Xp11.2 Translocation Renal Cell Carcinoma With TFE3 Rearrangement: Distinct Morphological Features and Prognosis With Different Fusion Partners

Renal cell carcinoma (RCC) associated with Xp11.2 translocation/TFE3 gene fusion is a rare and new subtype of RCC and was classified by the WHO in 2004. Since then, multiple 5' fusion partners for TFE3 have been reported; however, the impact of individual fusion variant on specific clinicopathologic features of Xp11.2 RCCs has not been well defined.

In conclusion, our data expand the list of TFE3 gene fusion partners and the clinicopathologic features of Xp11.2 RCCs with specific TFE3 gene fusions. We identified a novel VCP-TFE3 fusion in Xp11.2 translocation RCCs for the first time, which has unique morphology and worse prognosis than those with other variant TFE3 rearrangements. Integration of morphological, immunohistochemical, and molecular methods is often necessary for the precise diagnosis and optimal clinical management of malignant tumors.

Four Xp11.2 translocation RCCs were identified by morphological, immunostaining, and fluorescence in situ hybridization (FISH) assays from 200 patients who attended Guangdong General Hospital between January 2017 and January 2020. All these four cases were further analyzed by RNA sequencing to explore their TFE3 gene fusion partners. The clinicopathologic features, including clinical manifestations, pathological findings, treatment strategies, clinical outcomes, and follow-up information on Xp11.2 translocation RCCs, were recorded and evaluated.

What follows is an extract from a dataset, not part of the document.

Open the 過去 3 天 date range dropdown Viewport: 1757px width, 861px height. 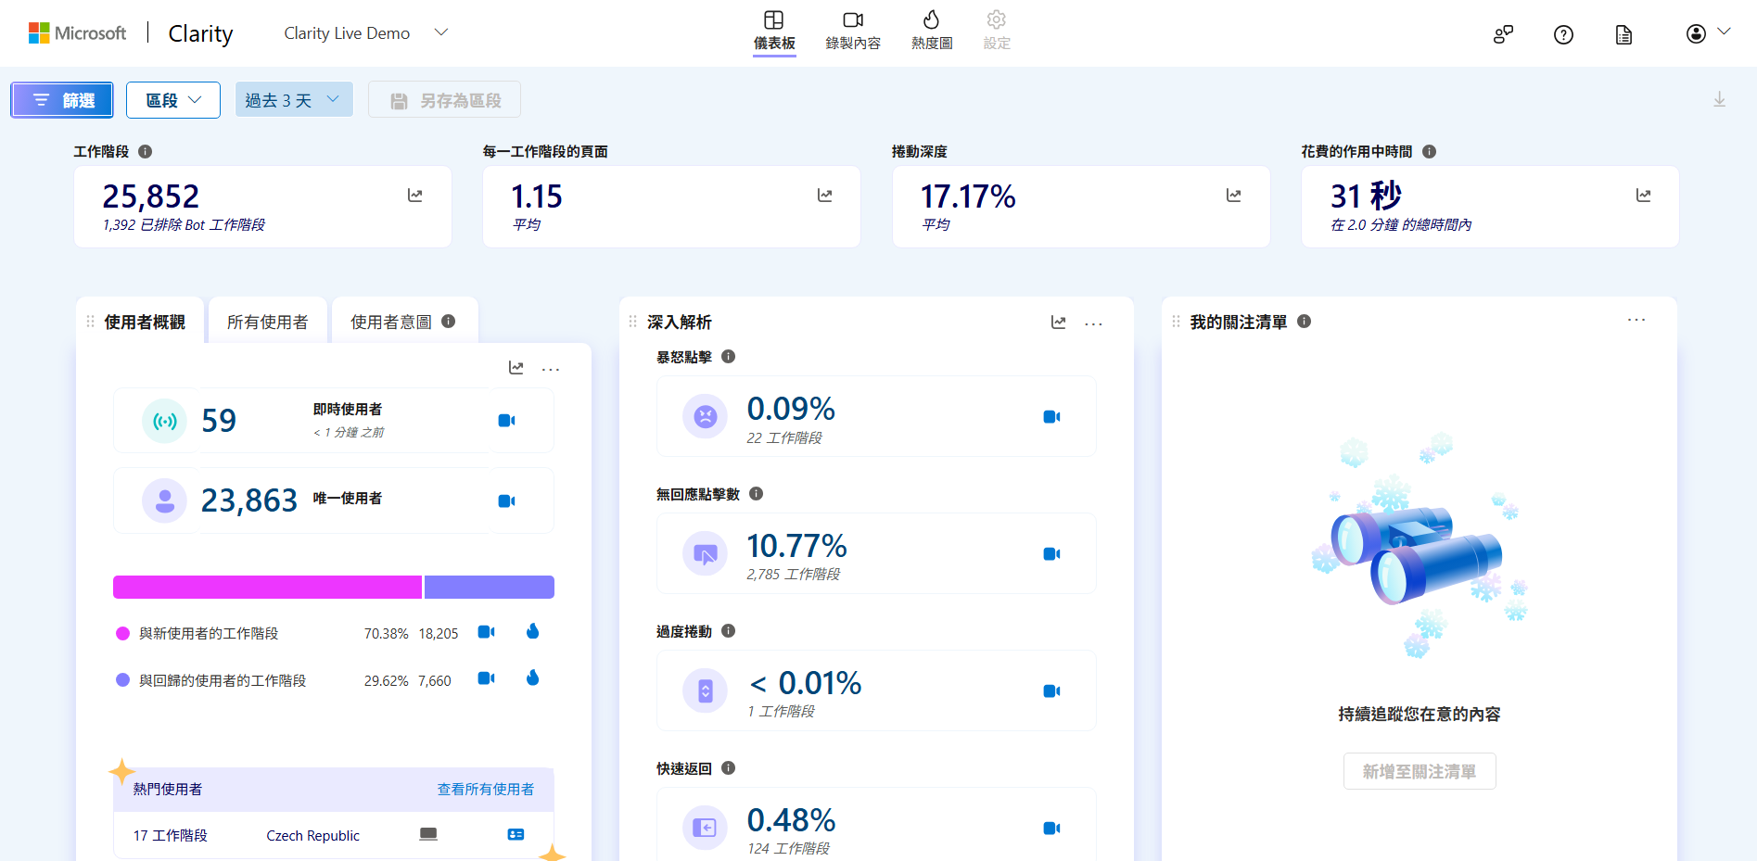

These four cases affected one male and three females. The median age was 13 years at the time of diagnosis (range = 4-20 years). All the examined tumors were unilateral and unifocal. The largest diameter of these tumors ranged from 2.0 to 10.0 cm, and the average was 5.55 cm. Regional lymph node or distant metastasis developed in two patients. Three cases demonstrated known fusions: ASPCR1-TFE3 (two cases) and PRCC-TFE3 (one case). However, one case showed an unreported VCP-TFE3 fusion gene in Xp11.2 translocation RCCs. Immunohistochemistry results revealed tumor cells diffusely positive for TFE3, but have no consistency in other markers. Moreover, there were different clinical prognoses among the different variant TFE3 rearrangements; RCC patients with VCP-TFE3 translocation had worse prognosis compared to those with other fusion types. Follow-up were available for all the patients and ranged from 3 to 36 months. Three patients were without evidence of disease progression, while that with VCP-TFE3 fusion died of the disease 3 months after the diagnosis.